D'un seul mouvement, je me retourne vers lui, serrant très fort la lanière de mon sac jusqu'à ce que mes phalanges en blanchissent. Avachis, les jambes écartées avec ses cheveux noirs tombant sur son front, il a déjà une nouvelle clope au bec. Un sourire taquin se dessine sur ses lèvres fines, mais je n'arrive même pas à le regarder en face tellement j'ai envie de le frapper. Comment j'ai pu penser à lui laisser une chance d'être mon ami ?
— Eh bien... il commence sans finir.
Son regard balaie mes pieds jusqu'à ma tête avec lenteur. Mon cœur se met à battre trop fort, les larmes à me monter aux yeux. Tétanisée, je le regarde observer mon corps que je déteste déjà assez comme ça, expliquant en un regard le fond de ses pensées.
Je vois Charline se redresser vivement à ma droite quand elle comprend ce que l'Italien vient d'insinuer, puis commence à lui aboyer dessus pour la première fois depuis plusieurs longues minutes, ignorant les gens autour de nous qui commencent à nous dévisager.
— Non mais t'es sérieux là ?! Qu'est-ce qui ne va pas chez toi ? On parlait études et là tu commences à parler de son physique ? T'es dégueulasse.
Mon amie se lève à son tour, prend mon bras dans le sien, puis m'entraîne vers l'intérieur du bar pour nous faire sortir. Je tente de chasser les larmes qui pointent le bout de leur nez sous mes paupières, en vain.
Nous dévalons en vitesse les escaliers qui mènent à la rue piétonne, Charline me serrant très fort. Sans un mot, elle me guide jusqu'à la voiture d'un pas décidé.

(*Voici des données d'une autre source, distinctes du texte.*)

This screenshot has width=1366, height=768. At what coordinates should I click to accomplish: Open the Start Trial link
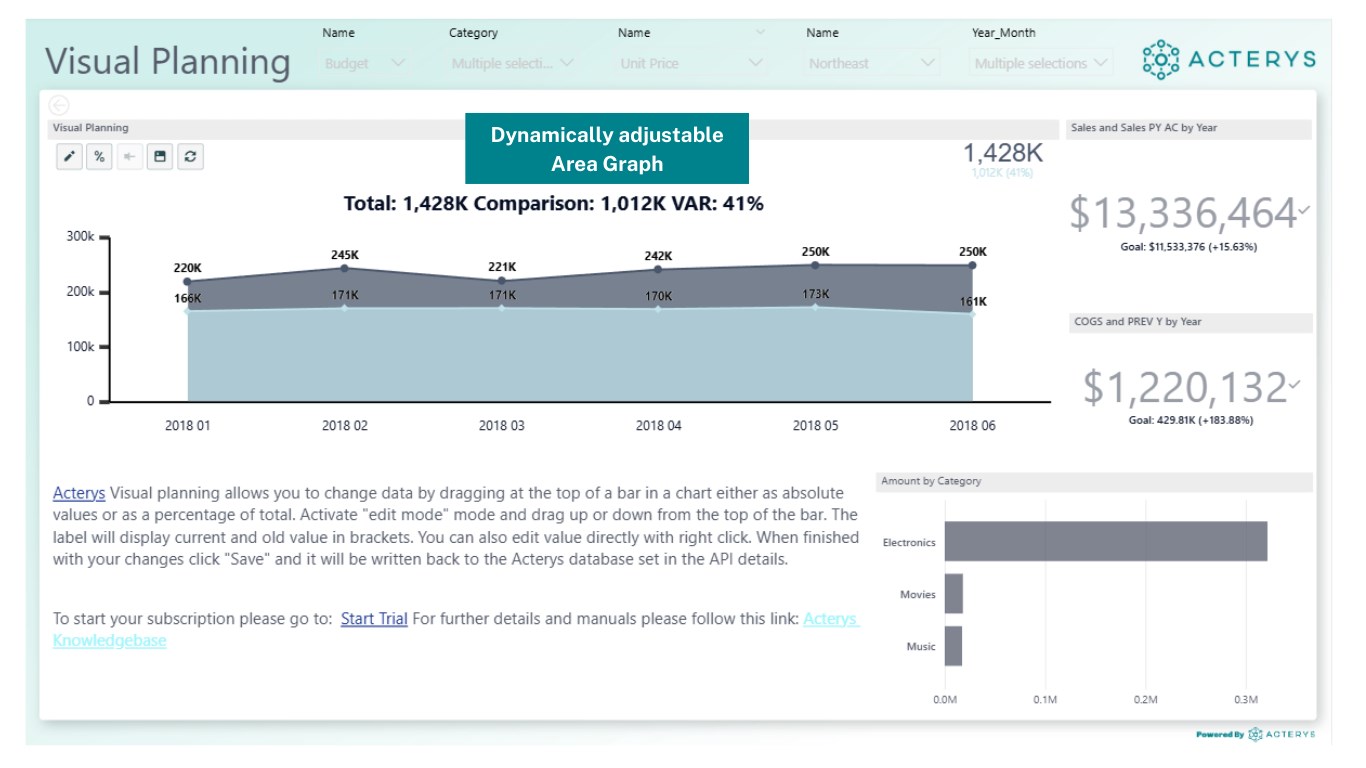(374, 619)
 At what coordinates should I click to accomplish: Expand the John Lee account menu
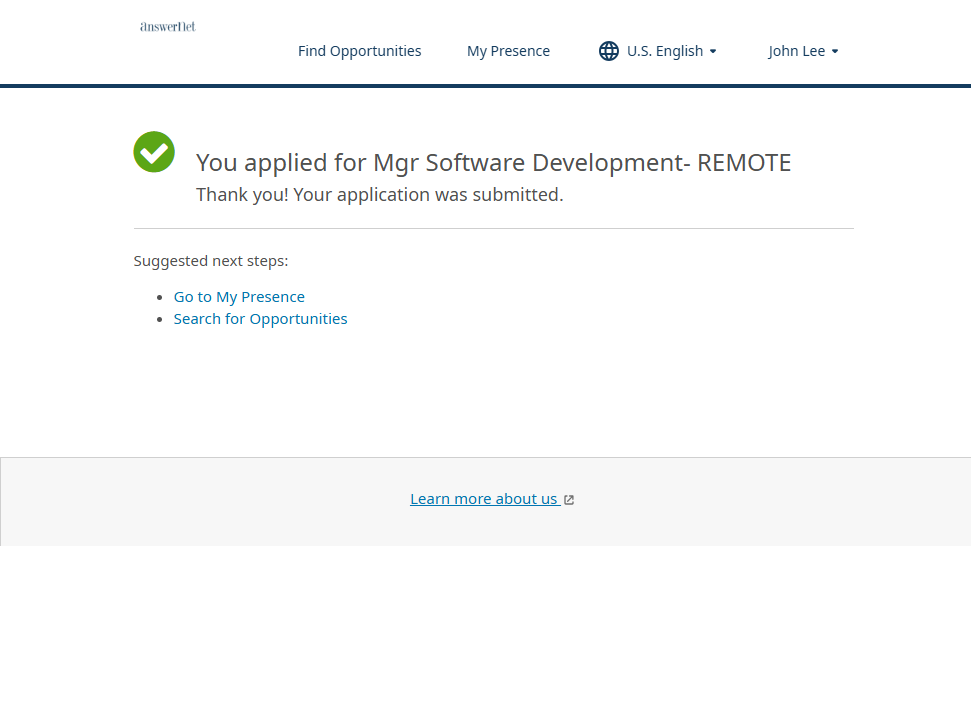[797, 51]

J'ai beau être habituée aux remarques déplacées, les prendre en pleine face me fait toujours un drôle d'effet. Avec le temps, j'ai appris à rembarrer les gens en ignorant leurs regards sur moi, à m'habiller pour moi. Mais comme toute personne, j'ai un petit cœur tout mou. Et mon petit cœur aura toujours du mal à passer outre l'avis des autres.
Dans la voiture, Charline se pose face au volant dans un soupir bruyant, plein de tristesse et de rage à la fois. Elle ouvre la bouche pour me dire quelque chose, mais je réponds plus vite qu'elle, connaissant par cœur son discours.
— Je sais, Cha'. Merci d'avoir pris ma défense.
— Excuse-moi, je n'ai pas compris sur quel terrain il allait bifurquer... Si j'avais su...
— Ne t'en fais pas, on sait très bien qu'ils sont nombreux les blaireaux qui détestent les grosses.
— Tu n'es pas grosse, Amélie.
— Mmh...
Comme c'est un débat sans fin, mon amie ne cherche pas à répliquer. Elle pourra dire tout ce qu'elle veut, la blessure est trop fraîche pour que je ne puisse l'écouter.
La voiture se met en mouvement, et j'observe la ville défiler sous mes yeux. Une larme silencieuse coule sur ma joue, et je l'essuie avant que Charline ne la voie.
De toute façon, ce n'est pas si grave. Je crois.